Files
dima/workflow_data_integration.ipynb
T
2024-06-21 15:42:23 +02:00

3.2 KiB

Data integration workflow of experimental campaign

In this notebook, we will go through a our data integration workflow. This involves the following steps:

  1. Specify data integration file through YAML configuration file.
  2. Create an integrated HDF5 file of experimental campaign from configuration file.
  3. Display the created HDF5 file using a treemap

Import libraries and modules

  • Excecute (or Run) the Cell below
In [ ]:
import sys
import os
# Set up project root directory
root_dir = os.path.abspath(os.curdir)
sys.path.append(root_dir)

import src.hdf5_vis as hdf5_vis
import src.data_integration_lib as dilib

Step 1: Specify data integration task through YAML configuration file

  • Create your configuration file (i.e., *.yaml file) adhering to the example yaml file in the input folder.
  • Set up input directory and output directory paths and Excecute Cell.
In [ ]:
#output_filename_path = 'output_files/unified_file_smog_chamber_2024-04-07_UTC-OFST_+0200_NG.h5'
yaml_config_file_path = 'input_files/data_integr_config_file_LI.yaml'

Step 2: Create an integrated HDF5 file of experimental campaign.

  • Excecute Cell. Here we run the function integrate_data_sources with input argument as the previously specified YAML config file.
In [ ]:
hdf5_file_path = dilib.integrate_data_sources(yaml_config_file_path)
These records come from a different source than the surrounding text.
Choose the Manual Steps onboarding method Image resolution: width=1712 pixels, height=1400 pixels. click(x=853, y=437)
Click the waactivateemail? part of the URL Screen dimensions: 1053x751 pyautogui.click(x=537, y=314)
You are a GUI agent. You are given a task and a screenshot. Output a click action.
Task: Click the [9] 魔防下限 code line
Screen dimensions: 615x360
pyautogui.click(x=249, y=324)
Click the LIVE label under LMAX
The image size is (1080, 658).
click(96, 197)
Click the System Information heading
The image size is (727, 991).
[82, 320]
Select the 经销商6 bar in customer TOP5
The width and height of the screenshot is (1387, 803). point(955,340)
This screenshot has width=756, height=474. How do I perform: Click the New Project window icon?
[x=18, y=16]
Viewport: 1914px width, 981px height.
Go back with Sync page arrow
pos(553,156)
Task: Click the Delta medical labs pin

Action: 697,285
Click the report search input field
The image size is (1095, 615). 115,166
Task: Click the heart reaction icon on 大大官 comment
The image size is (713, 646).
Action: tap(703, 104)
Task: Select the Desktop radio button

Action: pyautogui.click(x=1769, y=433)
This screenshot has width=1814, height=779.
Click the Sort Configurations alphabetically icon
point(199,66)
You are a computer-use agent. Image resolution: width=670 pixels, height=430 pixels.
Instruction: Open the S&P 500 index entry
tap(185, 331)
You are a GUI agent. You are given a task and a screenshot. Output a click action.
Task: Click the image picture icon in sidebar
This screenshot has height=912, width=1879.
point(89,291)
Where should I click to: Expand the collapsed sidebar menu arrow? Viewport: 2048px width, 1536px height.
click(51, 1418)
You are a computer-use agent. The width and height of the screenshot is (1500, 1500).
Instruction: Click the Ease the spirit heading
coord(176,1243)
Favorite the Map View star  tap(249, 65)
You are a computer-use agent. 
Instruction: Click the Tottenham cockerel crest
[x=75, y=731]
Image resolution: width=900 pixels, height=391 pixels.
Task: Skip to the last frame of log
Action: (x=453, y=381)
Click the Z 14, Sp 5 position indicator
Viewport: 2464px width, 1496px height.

Display integrated HDF5 file using a treemap

  • Excecute Cell. A visual representation in html format of the integrated file should be displayed and stored in the output directory folder
In [ ]:
if isinstance(hdf5_file_path ,list):
    for path_item in hdf5_file_path :
        hdf5_vis.display_group_hierarchy_on_a_treemap(path_item)
else:
    hdf5_vis.display_group_hierarchy_on_a_treemap(hdf5_file_path)